__Anforderungen der Übung__
(1) Welchen Titel trägt David B. Kirk laut dem Interview mit David Kirk bei NVIDIA?
(2) Bitte schreibe das Interview mit David Kirk weiter und beginne direkt nach der letzten Frage von tecCHANNEL.

::: Textauszug

NVIDIA Insides: David Kirk im Interview

10.05.2002 von NICO ERNST 
Der Chefentwickler von NVIDIA riskiert im Gespräch mit tecCHANNEL einen Blick in die 3D-Zukunft: Schon 2003 erwartet Dave Kirk Grafik in Filmqualität, die 2D-Darstellung seiner Grafikkarten soll sich jedoch schon vorher verbessern.

David B. Kirk trägt bei NVIDIA den Titel des "Chief Scientist" und wird firmenintern auch "Father of Architecture" genannt. Wir treffen den Ingenieur in München zu einem zwanglosen Gespräch abseits von Produktvorstellungen und Messe-Trubel.

tecCHANNEL: Bisher hat NVIDIA immer die Taktfrequenzen angehoben und die Architektur auf mehr Polygone pro Frame getrimmt. Wird das so bleiben, oder sollen in Zukunft andere Technologien wie Tiling oder neue Kompressionsverfahren für realistischere 3D-Szenen sorgen?

::::::
::: Extrahierte Informationen

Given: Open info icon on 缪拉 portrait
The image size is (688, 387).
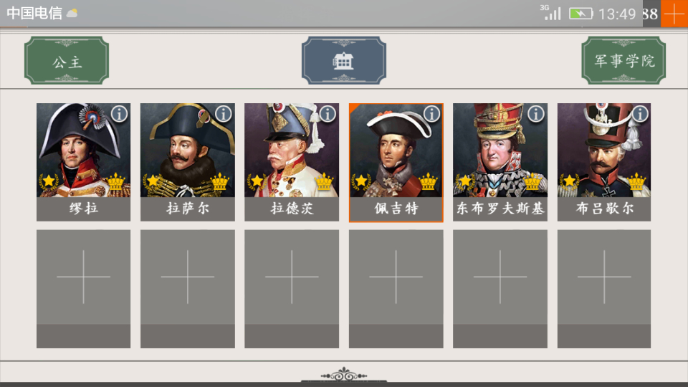Looking at the screenshot, I should pos(119,114).
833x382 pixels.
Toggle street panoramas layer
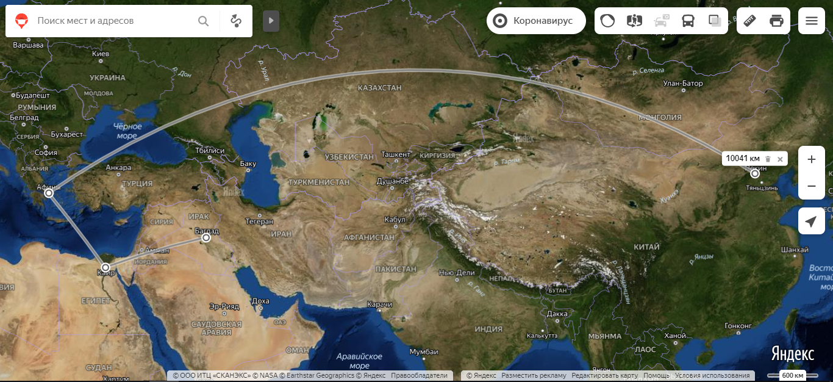point(634,21)
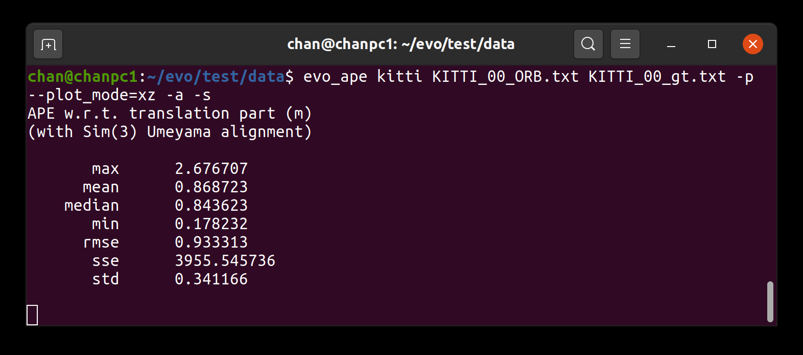Click the max value 2.676707

[211, 169]
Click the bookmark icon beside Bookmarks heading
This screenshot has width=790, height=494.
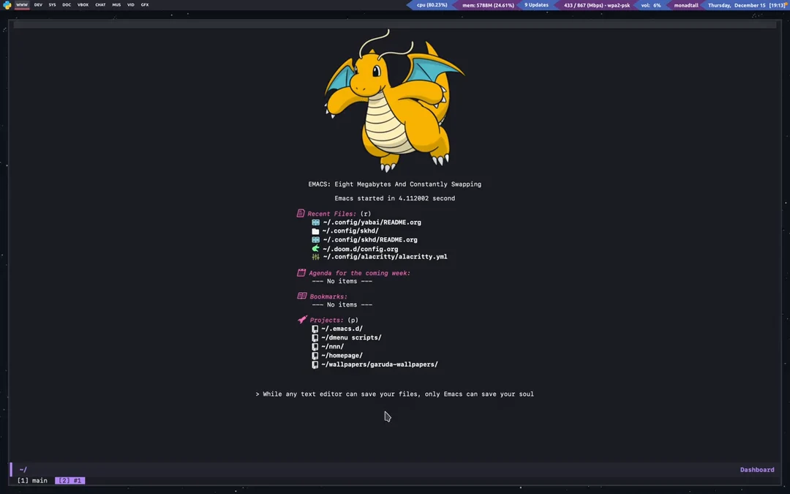tap(301, 296)
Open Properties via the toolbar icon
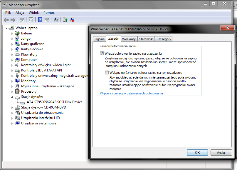This screenshot has height=170, width=237. pos(31,20)
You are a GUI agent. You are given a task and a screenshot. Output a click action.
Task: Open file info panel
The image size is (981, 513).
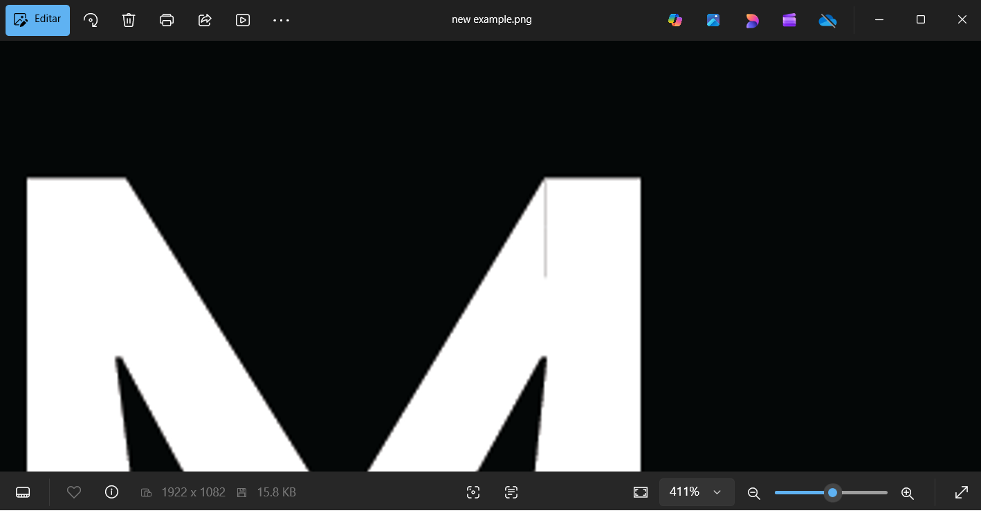pos(111,492)
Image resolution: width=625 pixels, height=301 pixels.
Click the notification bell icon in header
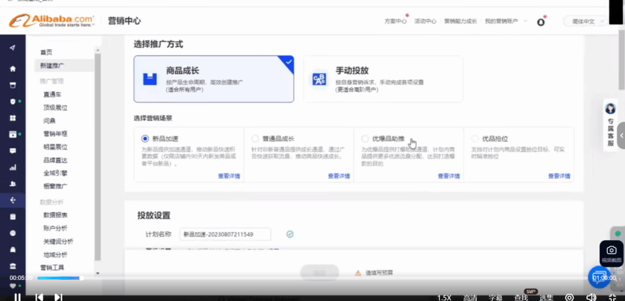tap(540, 21)
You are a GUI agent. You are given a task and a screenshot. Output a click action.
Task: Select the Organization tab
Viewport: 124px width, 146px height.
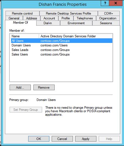coord(108,18)
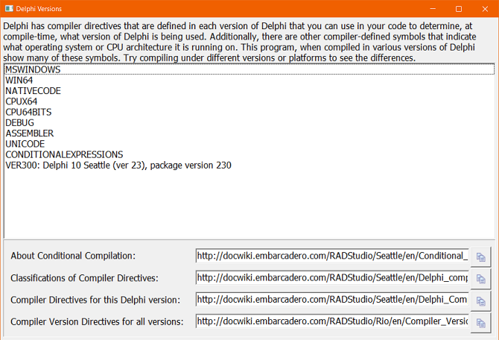Image resolution: width=499 pixels, height=340 pixels.
Task: Select the ASSEMBLER list item
Action: tap(250, 133)
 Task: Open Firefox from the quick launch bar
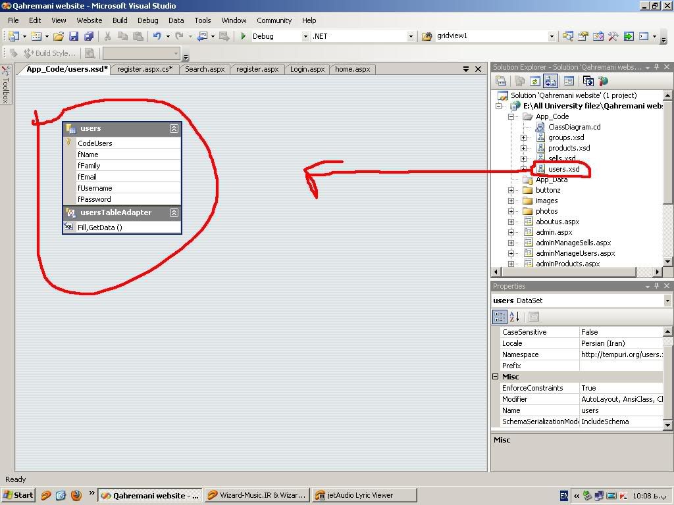point(76,495)
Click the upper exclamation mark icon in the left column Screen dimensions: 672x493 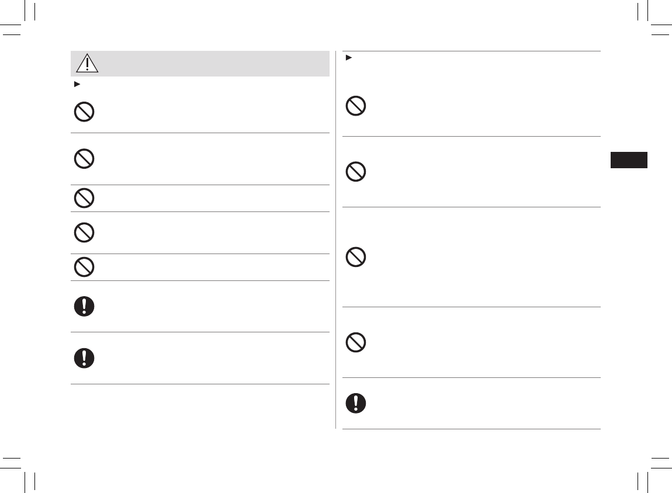click(84, 307)
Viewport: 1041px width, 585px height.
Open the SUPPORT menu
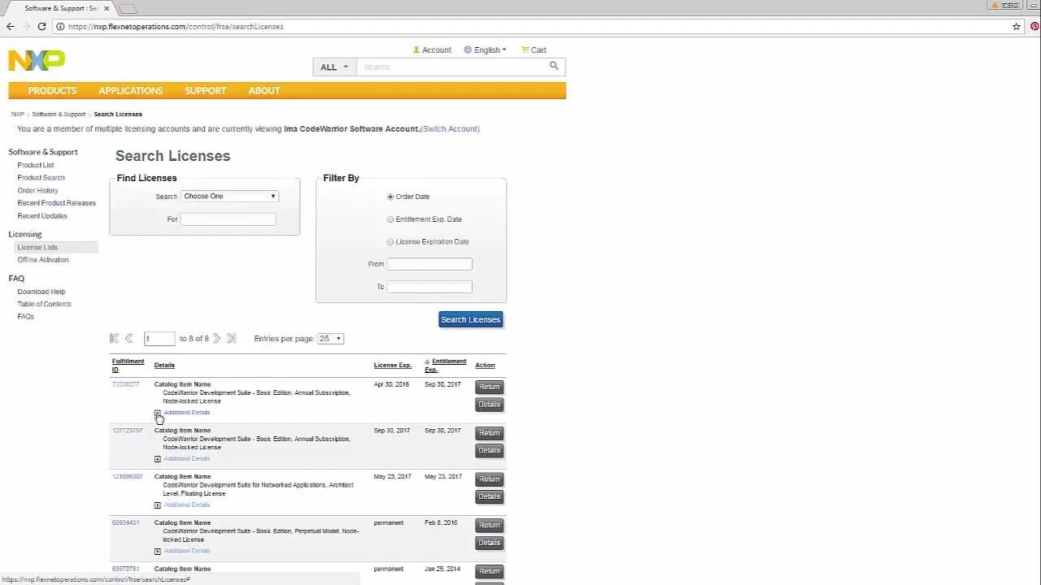pos(205,90)
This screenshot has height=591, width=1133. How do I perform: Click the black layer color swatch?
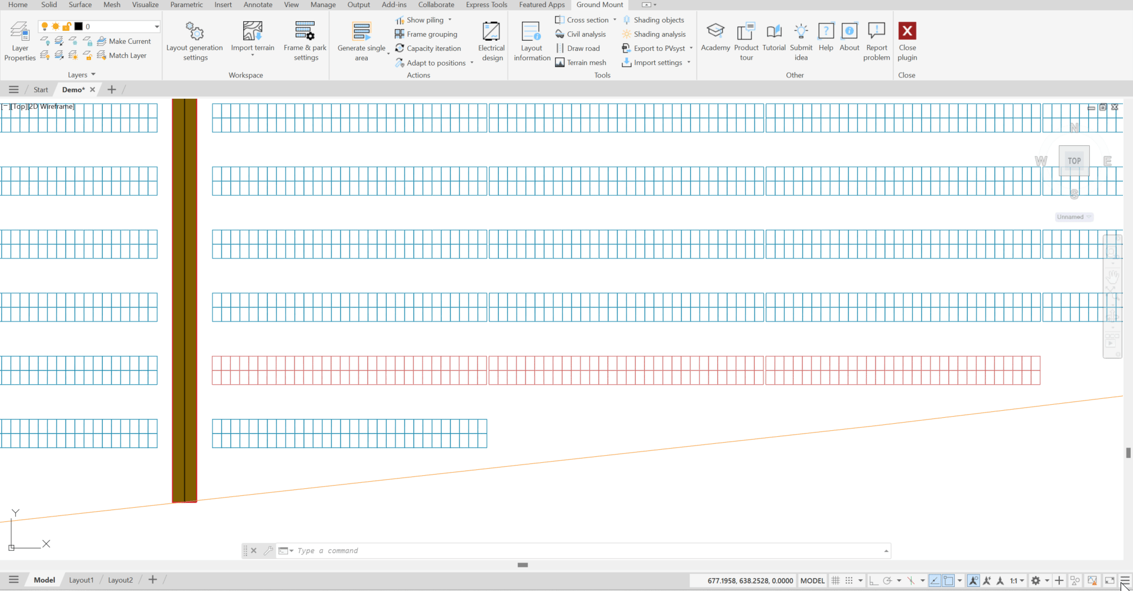click(79, 27)
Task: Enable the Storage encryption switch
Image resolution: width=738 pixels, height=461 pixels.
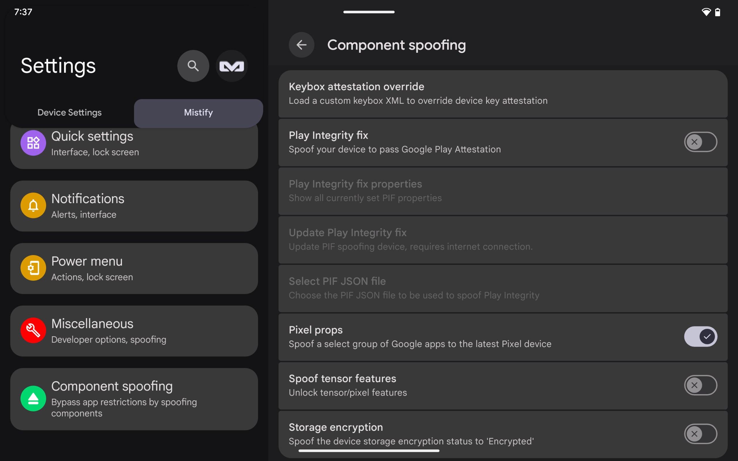Action: (700, 434)
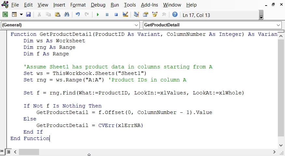The image size is (285, 156).
Task: Open the Project Explorer icon
Action: point(136,15)
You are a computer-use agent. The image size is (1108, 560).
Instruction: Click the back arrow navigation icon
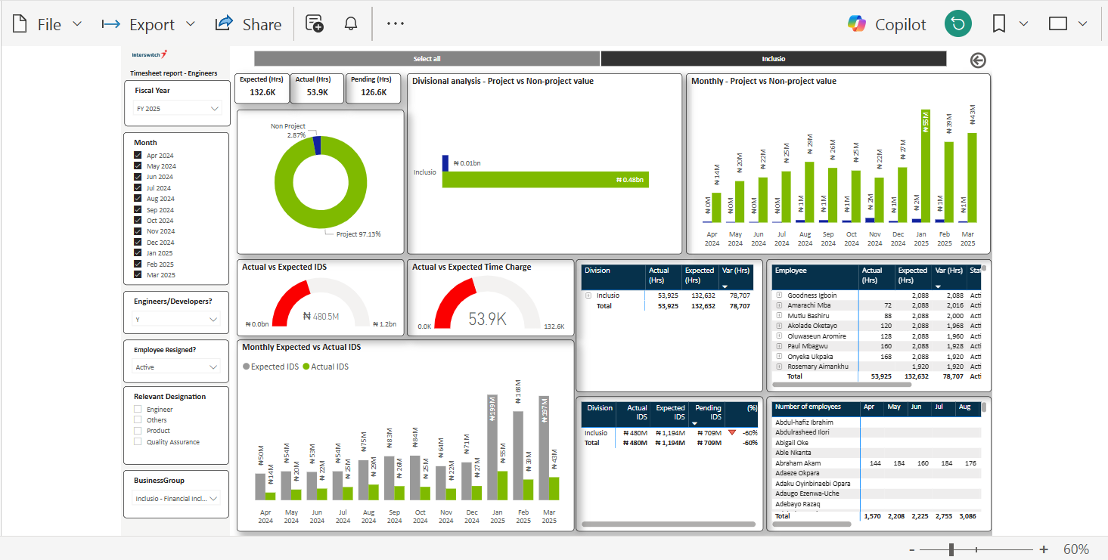978,60
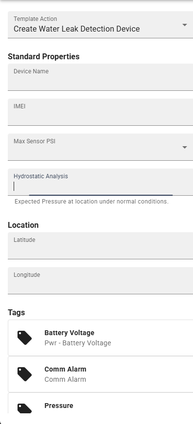Click the Longitude input field
Viewport: 193px width, 424px height.
100,280
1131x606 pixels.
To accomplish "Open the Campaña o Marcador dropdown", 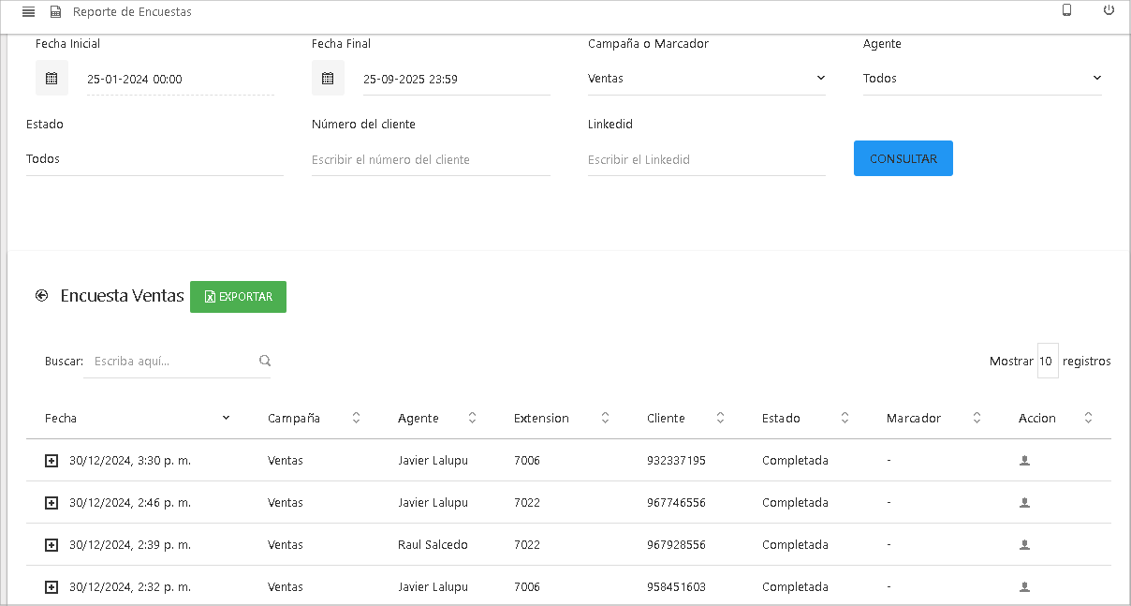I will pos(706,79).
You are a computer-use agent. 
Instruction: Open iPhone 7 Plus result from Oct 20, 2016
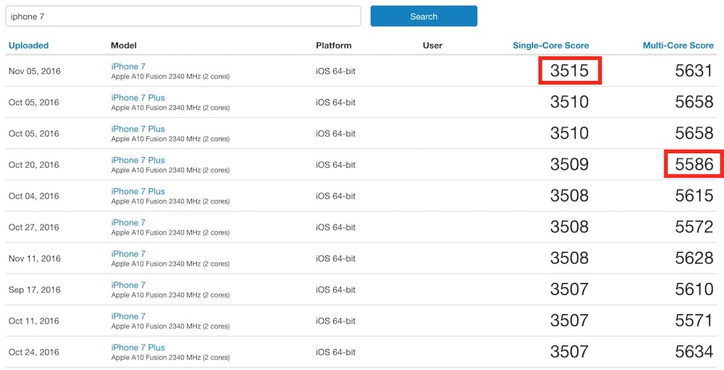click(138, 160)
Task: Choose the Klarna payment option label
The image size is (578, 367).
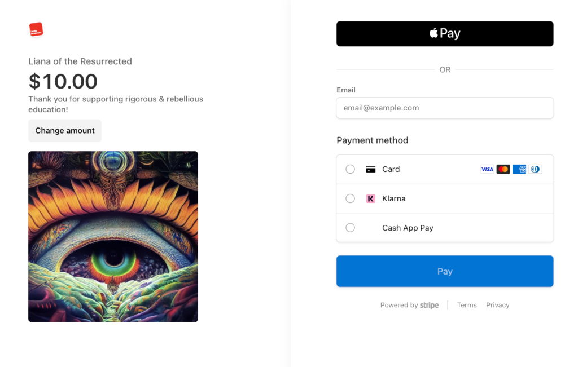Action: click(x=393, y=198)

::::::

__Ergebnisse je Aufgabe__
(1) Er trägt den Titel „Chief Scientist“.

(2)
Kirk: Wir werden natürlich den Takt und die Zahl der Polygone steigern, uns dabei aber gleichzeitig ständig alternative Technologien wie Tiling ansehen und sie mit konventionellen Verfahren vergleichen. Ich glaube, die grösste Neuerung bei zukünftigen Architekturen ist mehr Programmierbarkeit und dabei eher die Berechnung von komplexeren anstelle von immer mehr Pixeln.

tecCHANNEL: Mehr Programmierbarkeit bedeutet aber auch mehr Arbeit für Programmierer. Welche Features verlangen die Entwickler von NVIDIA?

Kirk: Die Programmierer kämpfen damit, zu lernen, wie man Pixel- und Vertex-Shader programmiert. Da sie immer kompliziertere und universell einsetzbare Spezialeffekte erstellen wollen, brauchen sie Zugriff auf immer mehr Daten aus der Pipeline und flexiblere Instruktionen. Auch das Programmieren des Grafikchips auf einer höheren Ebene interessiert sie.

"Mehr Transistoren für Shading"

tecCHANNEL: Im Vorgespräch meinten Sie, dass da zum Beispiel Tiling gar nicht nötig sei, da man das durch besseres Occlusion Culling ersetzen könnte.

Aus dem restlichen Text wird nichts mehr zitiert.